───── INPUT FOR THIS TASK

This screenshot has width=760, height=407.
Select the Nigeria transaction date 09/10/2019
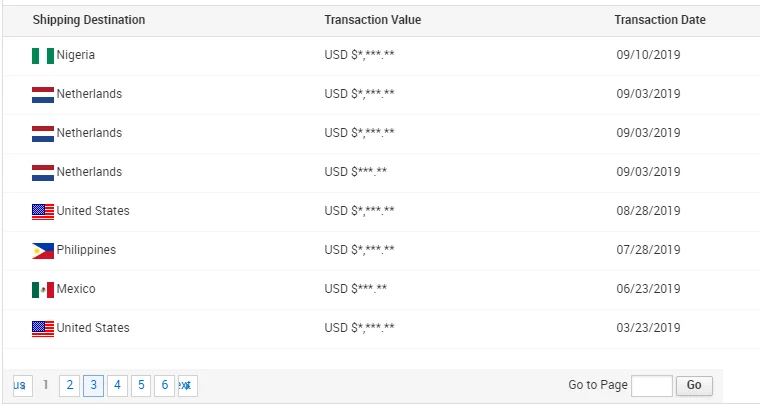(648, 55)
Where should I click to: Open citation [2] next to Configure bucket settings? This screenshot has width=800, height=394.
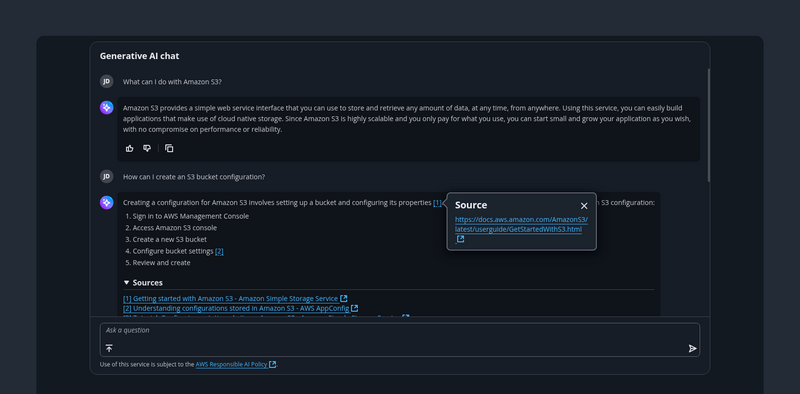(x=219, y=251)
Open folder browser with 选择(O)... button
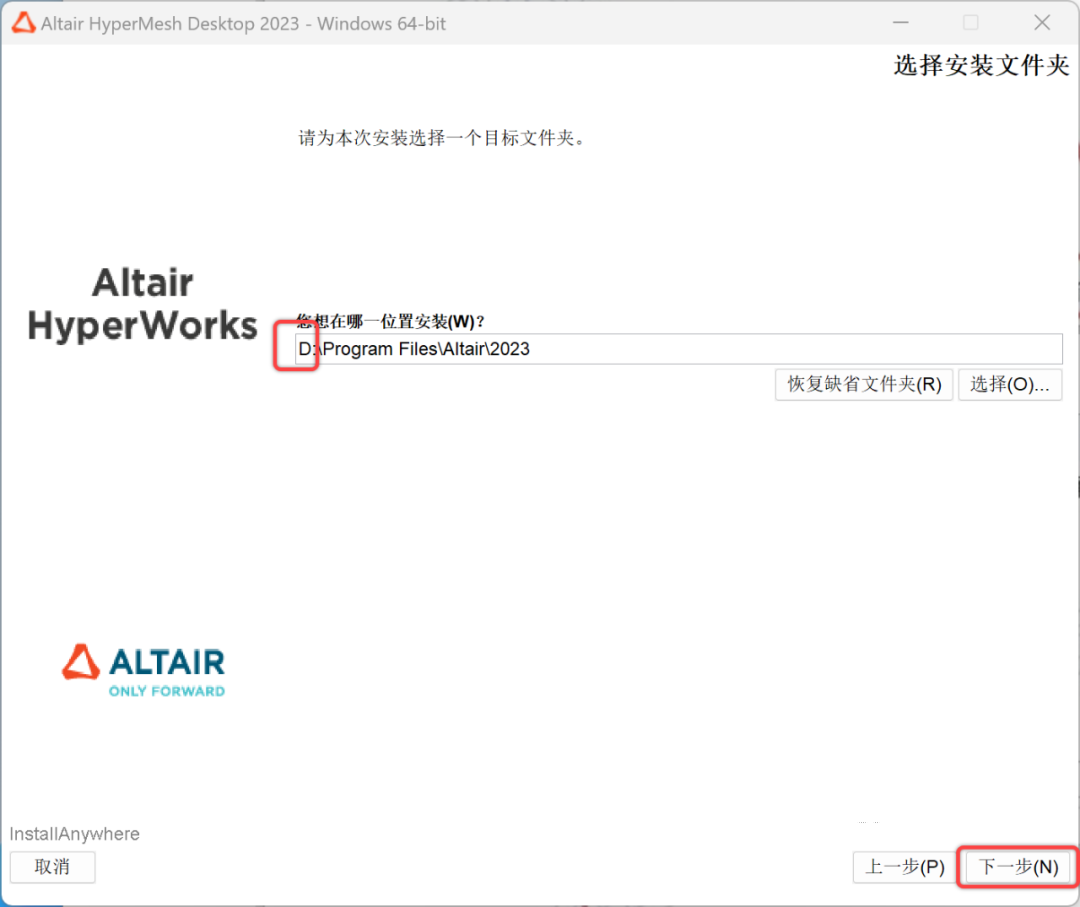1080x907 pixels. click(x=1010, y=384)
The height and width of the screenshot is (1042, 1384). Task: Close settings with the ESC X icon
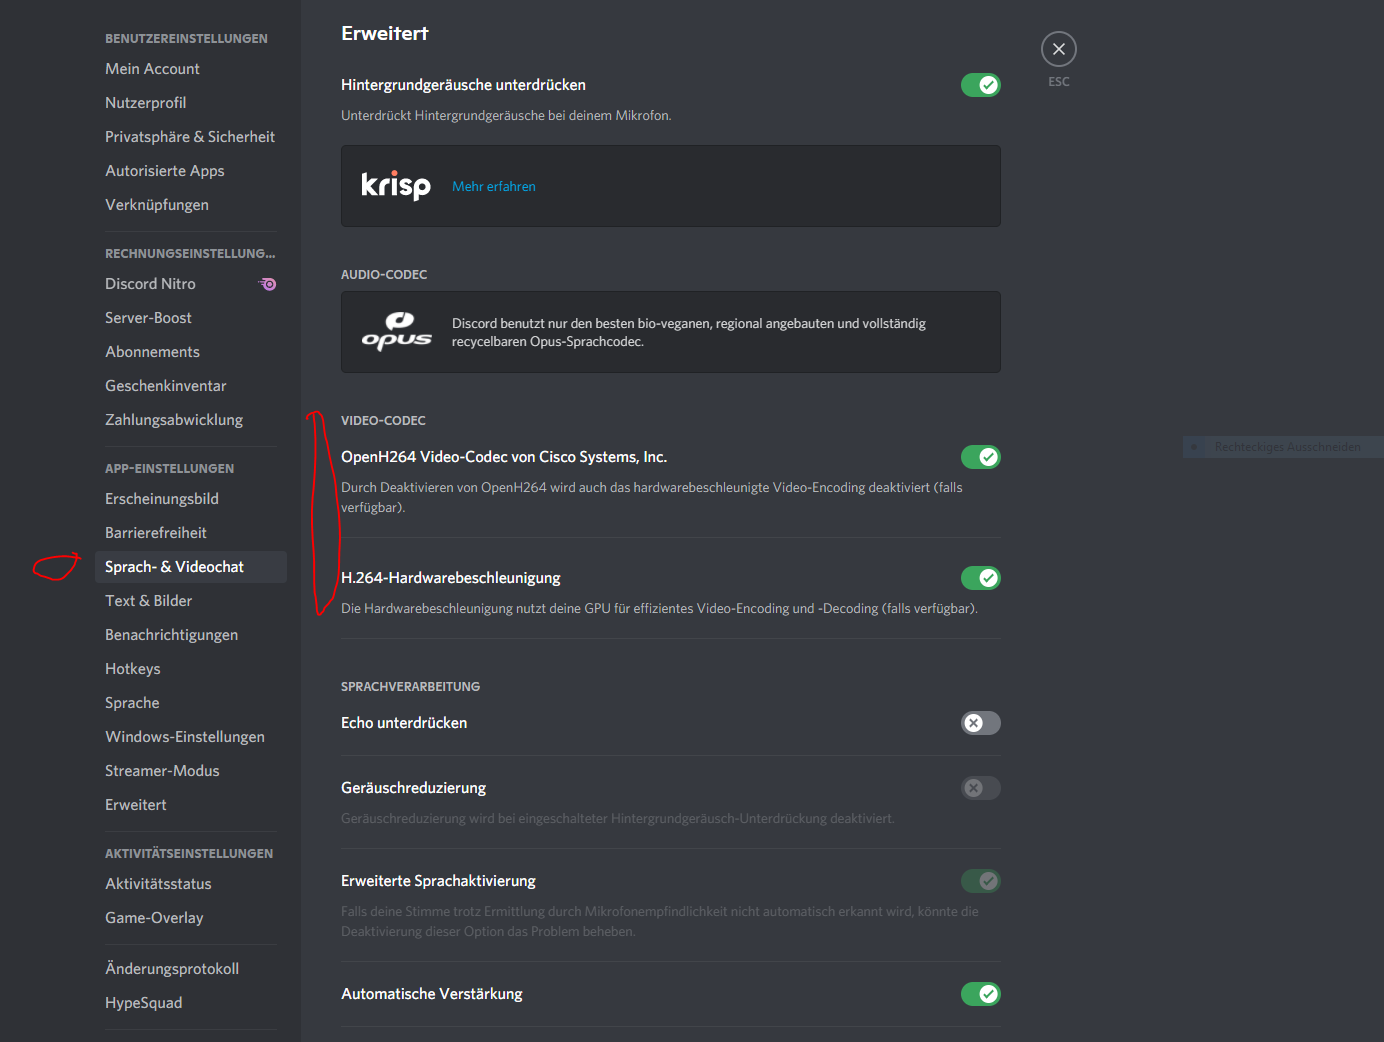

──────────

__DIRECTIONS FOR THIS TASK__. Put each line of the listing above into a numbered list, skipping any blank lines and leaving out the pictures.

__CORRECT ANSWER__.
1. This screenshot has width=760, height=407.
2. Select the Nigeria transaction date 09/10/2019
3. (648, 55)
4. Where should I click to: Open citation [2] next to Configure bucket settings? This screenshot has width=800, height=394.
5. (x=219, y=251)
6. Open folder browser with 选择(O)... button
7. 1080x907 pixels. click(x=1010, y=384)
8. The height and width of the screenshot is (1042, 1384). Task: Close settings with the ESC X icon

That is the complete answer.